● **Given problem 1**: Copy the coordinate entries below, the ones placed after the passage on ministry and family life, line for line with no changes, and omit the pictures.

● **Document excerpt**:
● ● ● ●

Keith, how it happened, I don’t know, but in my gratitude to God for a new chance at life, I seem to have forgotten how to live the human everyday life with my family. I am so into self justification that it is hard for me to hear that I’m being selfish. Have you faced this?
I received this question years ago when I was a relatively new “Christian writer” and I responded:
Oh yes, one of the most subtle problems I have uncovered as a “committed and active” Christian is this: when I begin to minister to others I sometimes start gradually to take on a sort of “holy immunity” from some of the normal responsibilities of family life, because of my “high calling.” For instance, any normal husband would be in big trouble if he were gone from home in the evenings as much as the average minister is. Although it is true that I have often been as upset as my wife about having to be away from our family so much, it is also true that when the children were small, there was often a great relief in bypassing the thousands of details and questions with which our little girls plagued us in that rather frantic twilight period near the end of the day. And often when I was at home physically, I was absent emotionally.
Because of the lack of dependability of my presence with the girls when they were still quite young, my wife was forced to assume the underlying responsibility for their growth and development. But the thing about this responsibility that seems to be particularly frustrating to wives is that it is only felt by the one who accepts it. So I did not even realize that there was such a burden, much less that I was not bearing my part of it. My ignorance of this problem led to no small amount of resentment in our family life. My wife felt that to bring up my continual absence “for the Lord’s work” would make her look like a lazy or nagging wife and a poor Christian. When she would bring it up, her tone was so loaded with resentment that I sort of felt she was those things.

● ● ● ●

● **Supplied data**:
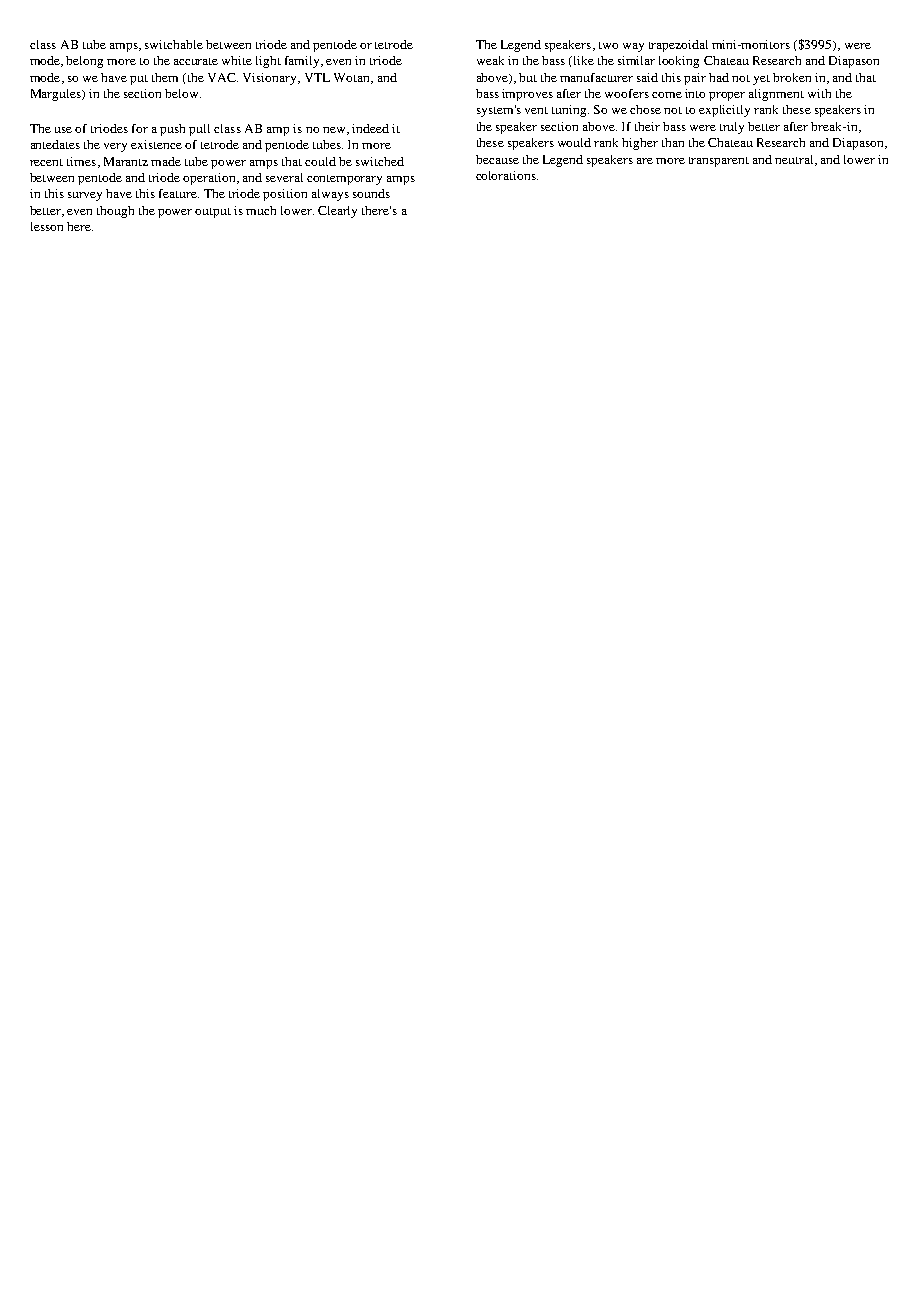 This page has height=1308, width=924. I want to click on truly, so click(732, 128).
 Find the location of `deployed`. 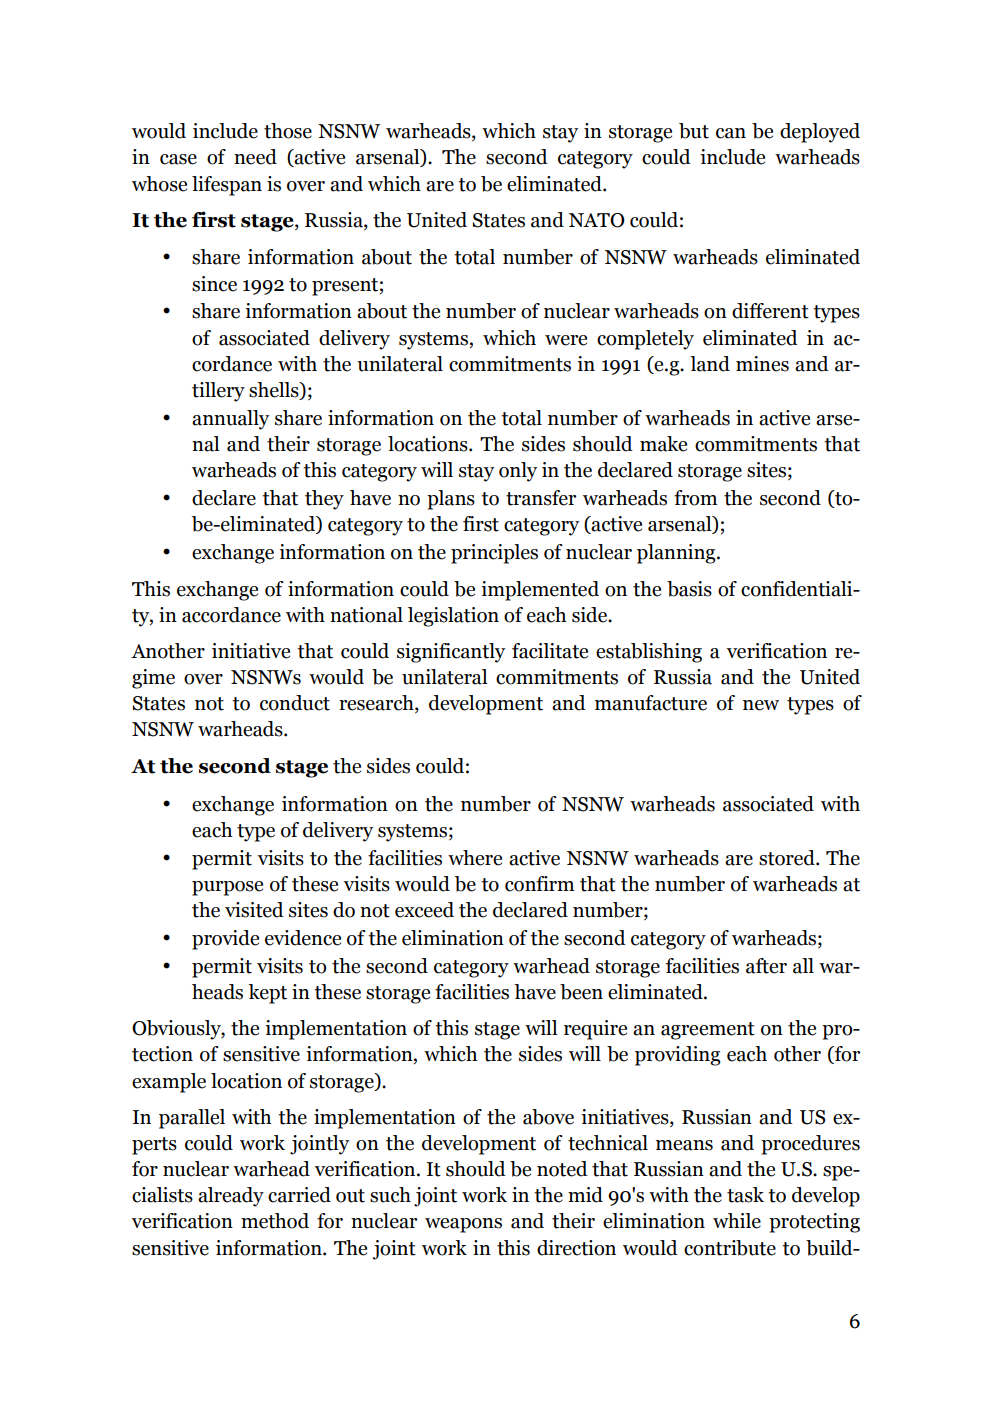

deployed is located at coordinates (820, 133).
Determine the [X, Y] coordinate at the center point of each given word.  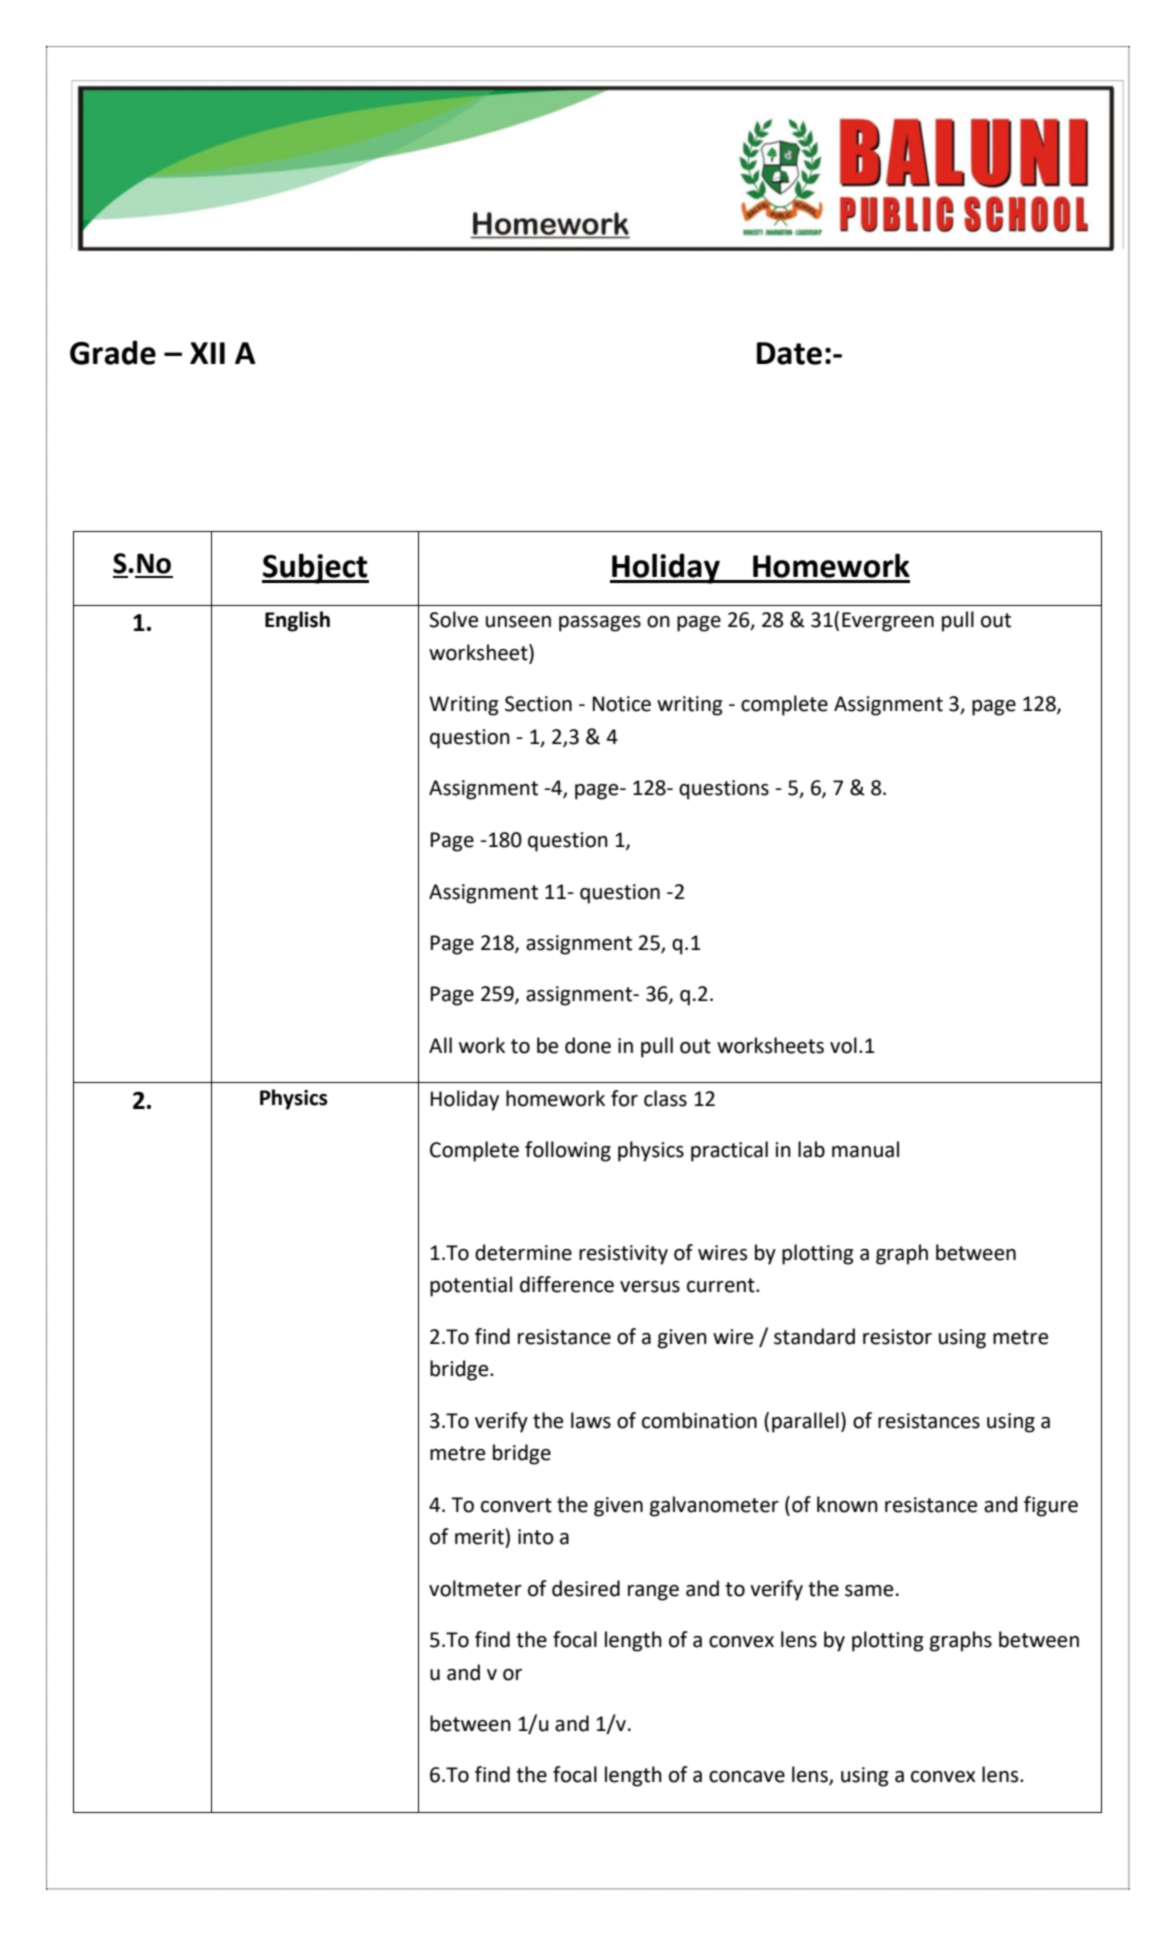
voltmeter [475, 1588]
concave [747, 1777]
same [869, 1591]
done [588, 1045]
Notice [622, 704]
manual [865, 1149]
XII [207, 353]
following [568, 1151]
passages [600, 624]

● ● ● ●

● **Given problem 2**: In the passage on ministry and family life, who was forced to take on the underlying responsibility for the girls' growth and development?

● **Final result 1**:
 This page has height=1308, width=924. I want to click on truly, so click(732, 128).
 Find the location of `deployed`. 

deployed is located at coordinates (820, 133).
Determine the [X, Y] coordinate at the center point of each given word.  
voltmeter [475, 1588]
concave [747, 1777]
same [869, 1591]
done [588, 1045]
Notice [622, 704]
manual [865, 1149]
XII [207, 353]
following [568, 1151]
passages [600, 624]

● **Final result 2**: The writer's wife.